> **Activity**
Copy out every line of the listing in which "agent" appears.

> **Source material**
________

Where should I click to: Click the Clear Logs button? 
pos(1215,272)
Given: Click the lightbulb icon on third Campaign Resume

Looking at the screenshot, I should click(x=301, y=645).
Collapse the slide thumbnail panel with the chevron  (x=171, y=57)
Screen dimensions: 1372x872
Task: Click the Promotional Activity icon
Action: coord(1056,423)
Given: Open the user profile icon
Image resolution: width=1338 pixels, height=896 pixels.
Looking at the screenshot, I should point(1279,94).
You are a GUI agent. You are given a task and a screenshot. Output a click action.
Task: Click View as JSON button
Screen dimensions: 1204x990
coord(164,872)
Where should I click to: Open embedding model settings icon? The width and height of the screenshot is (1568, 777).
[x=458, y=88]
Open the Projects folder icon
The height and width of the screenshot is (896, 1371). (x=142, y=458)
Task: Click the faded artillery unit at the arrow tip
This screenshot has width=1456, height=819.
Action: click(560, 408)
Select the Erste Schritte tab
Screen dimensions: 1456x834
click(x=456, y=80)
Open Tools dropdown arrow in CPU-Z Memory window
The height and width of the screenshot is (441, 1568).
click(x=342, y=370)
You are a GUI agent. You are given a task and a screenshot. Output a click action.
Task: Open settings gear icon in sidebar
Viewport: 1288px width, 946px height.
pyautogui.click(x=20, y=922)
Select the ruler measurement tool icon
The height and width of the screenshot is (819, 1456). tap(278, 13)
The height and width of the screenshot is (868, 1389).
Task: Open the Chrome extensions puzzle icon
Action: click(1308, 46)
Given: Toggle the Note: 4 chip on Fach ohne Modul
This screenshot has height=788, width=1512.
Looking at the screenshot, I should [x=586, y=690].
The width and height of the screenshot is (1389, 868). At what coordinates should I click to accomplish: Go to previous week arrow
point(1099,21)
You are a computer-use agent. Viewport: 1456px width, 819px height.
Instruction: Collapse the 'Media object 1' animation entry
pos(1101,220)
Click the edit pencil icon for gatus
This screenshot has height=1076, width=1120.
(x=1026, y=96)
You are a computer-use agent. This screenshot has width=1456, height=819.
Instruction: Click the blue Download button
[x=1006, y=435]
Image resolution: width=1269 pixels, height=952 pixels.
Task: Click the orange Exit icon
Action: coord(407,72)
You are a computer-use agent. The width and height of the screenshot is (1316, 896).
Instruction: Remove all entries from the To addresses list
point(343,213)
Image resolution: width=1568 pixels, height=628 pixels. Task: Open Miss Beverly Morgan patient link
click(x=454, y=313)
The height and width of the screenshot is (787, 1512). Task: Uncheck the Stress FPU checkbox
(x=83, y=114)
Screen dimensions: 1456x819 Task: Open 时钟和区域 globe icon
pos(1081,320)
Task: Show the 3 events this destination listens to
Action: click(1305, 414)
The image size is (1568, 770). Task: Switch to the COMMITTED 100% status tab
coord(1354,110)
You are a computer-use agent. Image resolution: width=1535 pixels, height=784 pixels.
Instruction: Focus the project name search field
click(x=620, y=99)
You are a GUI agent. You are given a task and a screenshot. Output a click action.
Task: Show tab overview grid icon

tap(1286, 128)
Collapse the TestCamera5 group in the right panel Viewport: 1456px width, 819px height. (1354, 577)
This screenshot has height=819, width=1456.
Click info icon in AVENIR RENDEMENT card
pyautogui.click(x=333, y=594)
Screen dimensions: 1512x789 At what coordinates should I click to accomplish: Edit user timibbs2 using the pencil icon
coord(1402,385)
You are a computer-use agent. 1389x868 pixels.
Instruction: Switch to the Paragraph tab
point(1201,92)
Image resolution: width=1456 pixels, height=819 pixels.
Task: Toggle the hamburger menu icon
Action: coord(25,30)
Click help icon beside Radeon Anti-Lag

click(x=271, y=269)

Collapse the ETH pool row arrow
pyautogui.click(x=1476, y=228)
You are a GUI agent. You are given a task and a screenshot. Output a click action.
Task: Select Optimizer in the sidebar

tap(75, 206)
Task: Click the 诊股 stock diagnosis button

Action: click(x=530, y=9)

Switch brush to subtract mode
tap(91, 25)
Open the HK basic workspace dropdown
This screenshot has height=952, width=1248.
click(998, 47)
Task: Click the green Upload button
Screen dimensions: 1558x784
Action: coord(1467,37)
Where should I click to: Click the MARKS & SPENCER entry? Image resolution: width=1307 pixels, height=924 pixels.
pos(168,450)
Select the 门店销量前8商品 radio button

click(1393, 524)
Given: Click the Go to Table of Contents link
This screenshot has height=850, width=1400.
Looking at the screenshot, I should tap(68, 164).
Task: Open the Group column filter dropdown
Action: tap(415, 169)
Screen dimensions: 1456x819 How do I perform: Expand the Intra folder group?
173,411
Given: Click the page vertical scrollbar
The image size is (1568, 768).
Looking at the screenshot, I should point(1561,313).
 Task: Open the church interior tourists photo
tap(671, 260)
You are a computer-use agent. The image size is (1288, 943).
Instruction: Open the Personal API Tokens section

________

> **Result of the exercise**
You are a GUI agent. You are given a task and a screenshot. Output a click action.
You are a GUI agent. You are given a task and a screenshot. Output a click action.
You are a computer-use agent. Viewport: 1456px width, 819px height.
You are a computer-use agent. This screenshot has width=1456, height=819.
You are a computer-use agent. The width and height of the screenshot is (1316, 896).
You are a computer-use agent. Image resolution: width=1535 pixels, height=784 pixels.
You are a GUI agent. You are given a task and a screenshot. Output a click action.
You are a computer-use agent. 1389x868 pixels.
You are a GUI agent. You are given a task and a screenshot. Output a click action.
You are a computer-use agent. The image size is (1288, 943).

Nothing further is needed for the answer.